Half the battle of repairing your gadgets might be looking up the instructions at the right moment, but some companies are now offering augmented reality (AR) as a solution. 

Dell's new AR Assistant app uses augmented reality to guide users through step-by-step, at-home repairs or replacements to over 97 different systems in 7 languages. The software is part of a growing right-to-repair movement that could also reduce e-waste. 

"The right to repair movement is an important development with regards to the sustainability in the tech world—many old devices, such as laptops and smartphones, are physically destroyed to prevent sensitive data from being recovered and used for malicious purposes," Russ Ernst, executive VP of products and technology at Blancco, a data erasure and mobile lifecycle solutions provider, told Lifewire via email. "If the movement elongates the life of these devices, less tech will end up in landfills prematurely, which should help lighten the burden on the environment that has been created by the pile-up of hazardous e-waste."

Seeing is Believing

With Dell's AR Assistant, users can see their devices and how to repair them using mixed reality and informational overlays on the machine being repaired, leveraging a smartphone camera. The app also has an augmented clone technology on select systems, which displays a cloned server in any desired space and allows entire 360-degree interaction with a high degree of realism.

"AR is useful for repairing gadgets because the instructions are visual and interactive, providing more detailed guides that consumers can easily follow," Christopher Marquez, VP of enterprise services for Dell Technologies, told Lifewire in an email interview. "When users capture their objects, instructions are placed virtually onto the real-world object guiding consumers."

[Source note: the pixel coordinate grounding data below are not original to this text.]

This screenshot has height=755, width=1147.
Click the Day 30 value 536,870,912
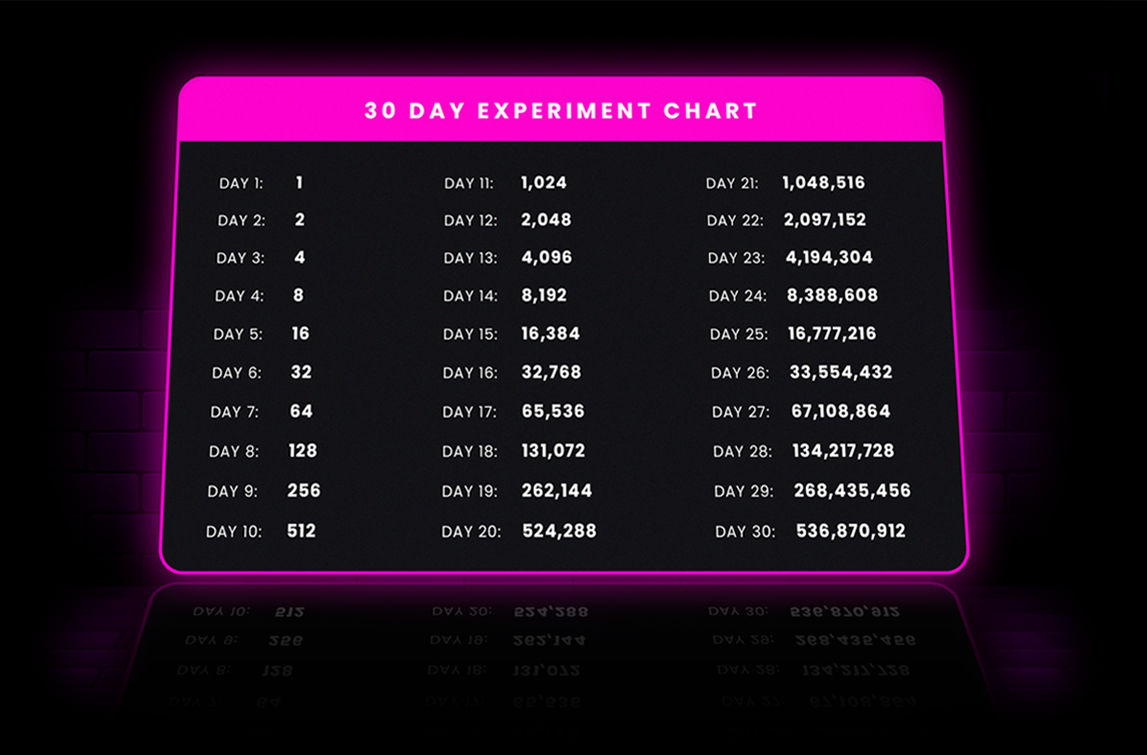tap(851, 530)
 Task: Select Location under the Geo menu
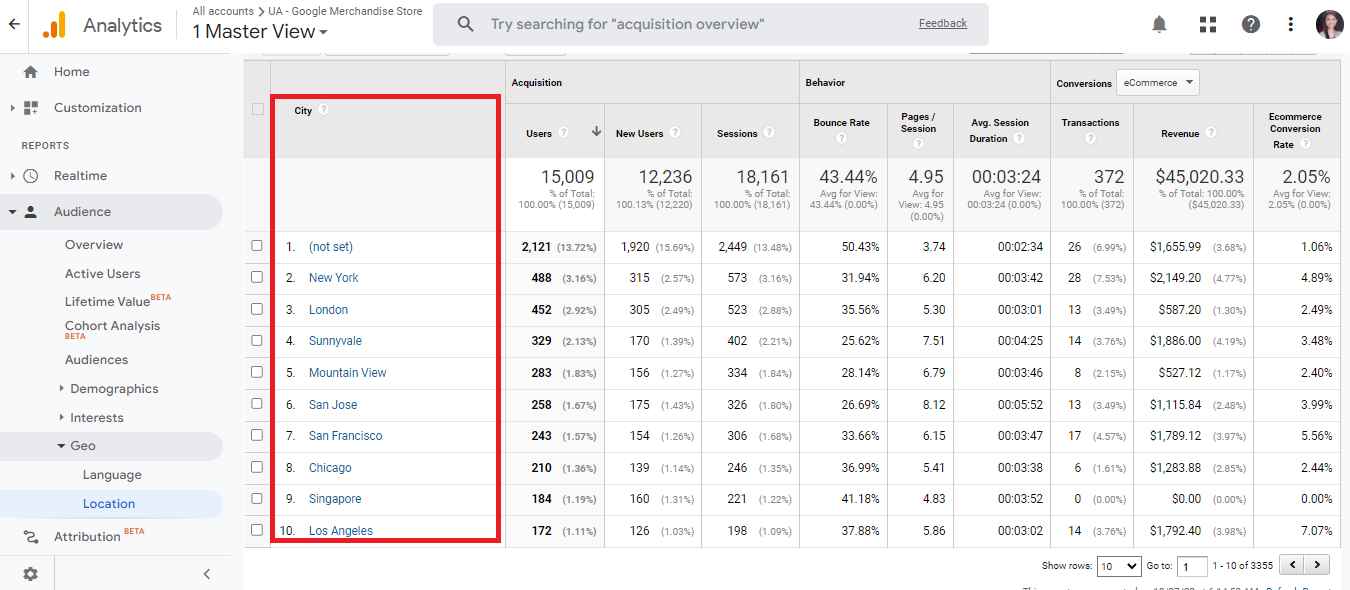[109, 503]
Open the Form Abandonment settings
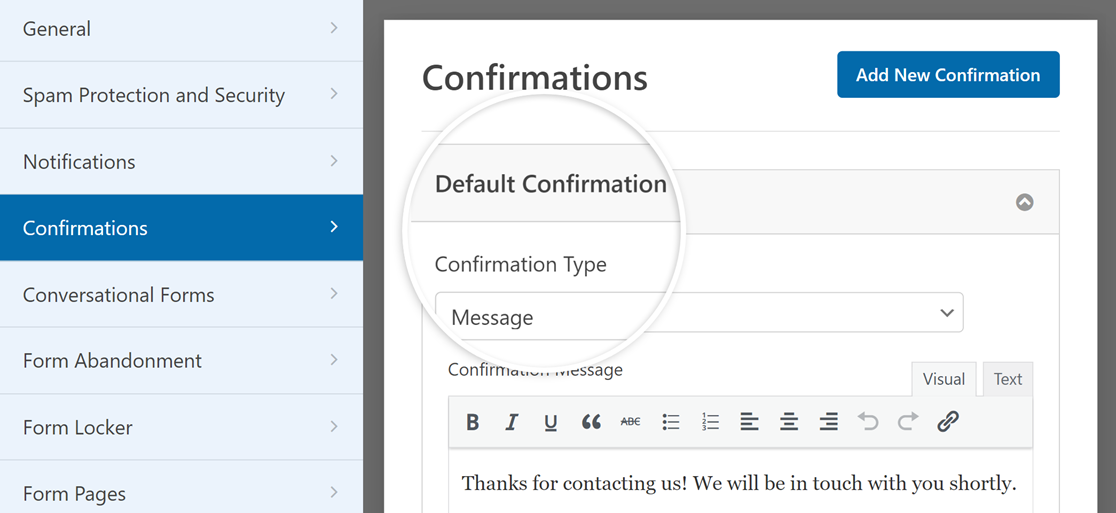 point(181,361)
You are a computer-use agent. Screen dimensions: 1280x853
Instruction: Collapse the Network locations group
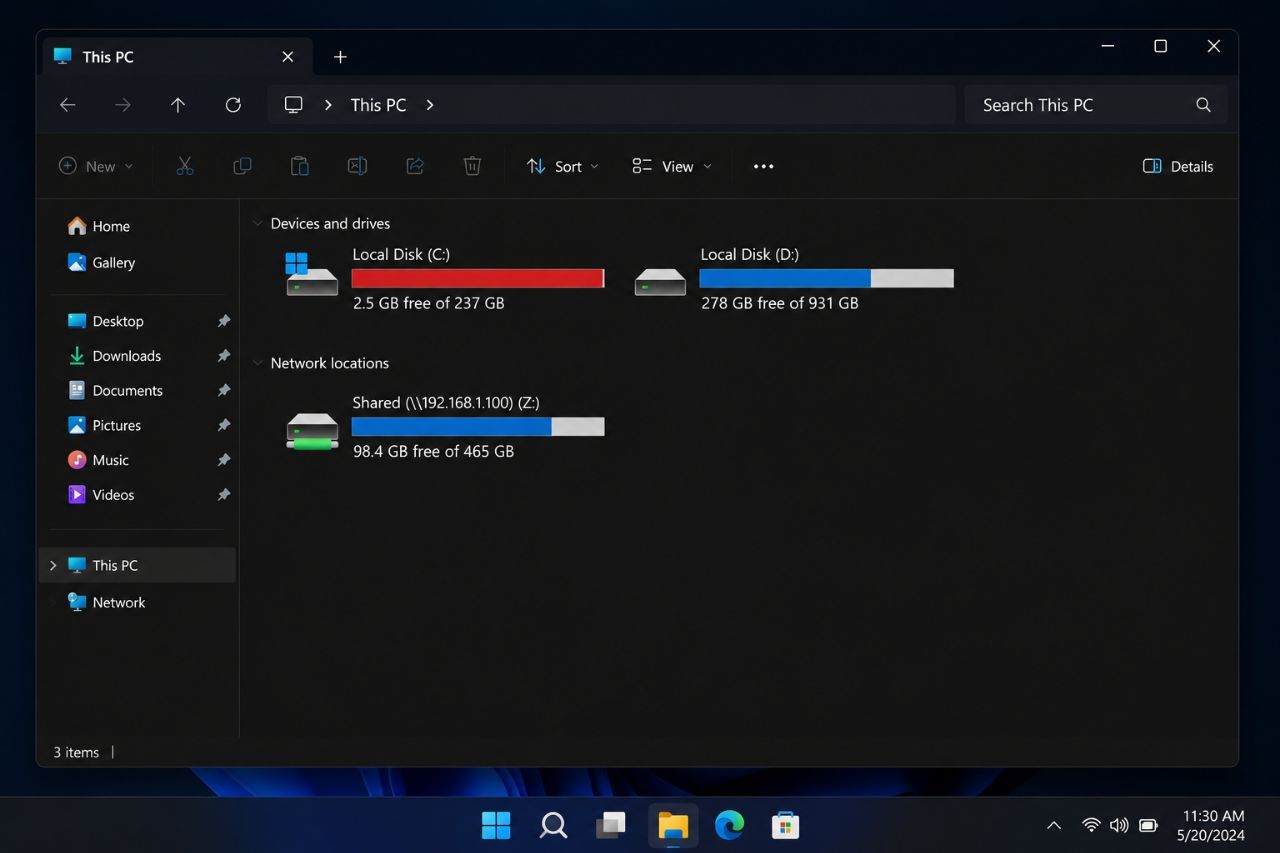click(x=257, y=363)
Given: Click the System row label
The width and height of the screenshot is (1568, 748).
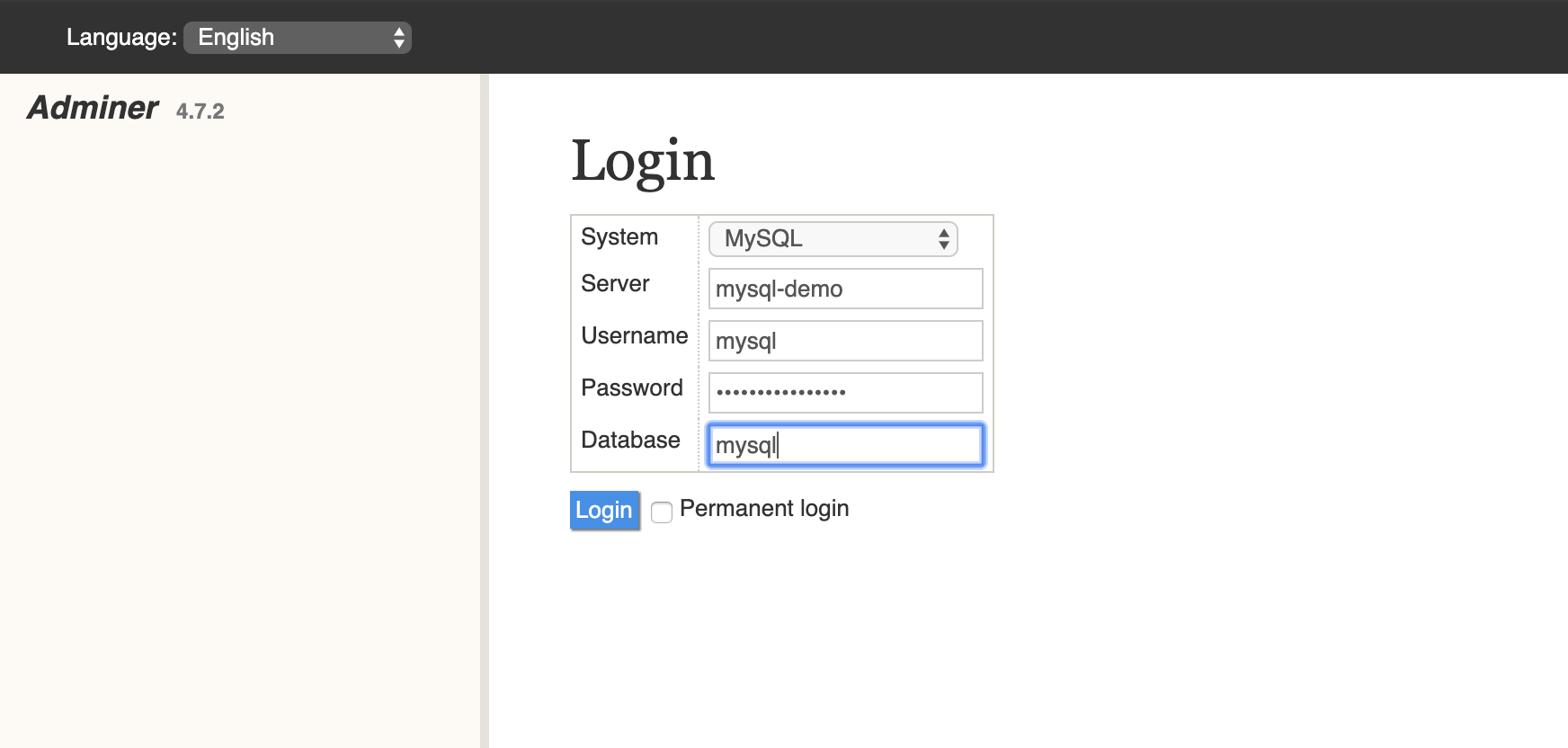Looking at the screenshot, I should point(619,237).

While looking at any particular device, AR can guide you and provide all the required information in the context of the current activity, Vaclav Vincalek, a tech expert, told Lifewire via email. It gives you all the necessary steps but also alerts you to any potential hazards or pitfalls.

"We have so many devices around us, and access to qualified support is not always available," Vincalek added. "Brands and manufacturers who are able to provide this kind of help to their customers will be increasing the company's own reputation for enhanced customer service."

Marquez pointed out that fixing items yourself can also be more convenient than waiting for technical support. 

"For professionals, it's imperative that technology is fixed immediately, and when we know how to repair our own technology, consumers won't have a bump in their day," he added. "Fixing by yourself provides the convenience of not having to rely on waiting for a technician to schedule a time to come to you, [and instead you] just get the part and proceed."

The Future of Repair

Other personal tech companies are providing the means to repair your own gadgets, although Dell might be among the first to use AR. Apple, for example, has launched its Self Service Repair program, which allows customers who are comfortable doing their own repairs access to Apple parts and tools.

AR products could also be a perfect fit for, say, a college providing training for technical roles, Vincalek said. "Imagine you're learning how to fix engines," he added. "How many physical engines could they bring into the workshop, if you needed to fidget with more engines to understand the differences between them? With AR, [you could] have access to 100 engines. You've got an infinite simulator. Or take the oil and gas sector, where instrumentation engineers who work in the field could get all the practical training they could handle on-site."

Worker in a factory wearing a VR headset

Coolpicture / Getty Images

Organizations are also using AR to perform tasks remotely that would have previously required travel, Jereme Pitts, CEO of Librestream, which provides AR solutions, told Lifewire via email. As one example, an auditor with the multinational grocery retailer, Tesco, completed virtual site visits across three countries in a single day using AR. The audits, which included a product launch in Asia, a packaging approval in Ireland, and a hygiene inspection in Spain, would normally have required two weeks of time and travel.

"We are about to experience a massive employment shift as experts begin to retire from the workforce," Pitts said. "Instead of letting all that knowledge go to waste, we are capturing the knowledge from all workers, whether veteran or new, and layering these "knowledge networks" with industrial tool and equipment designs and blueprints to make remote expert assistance more robust."

Correction 06/29/2022: Changed the company description for Blancco in paragraph 3.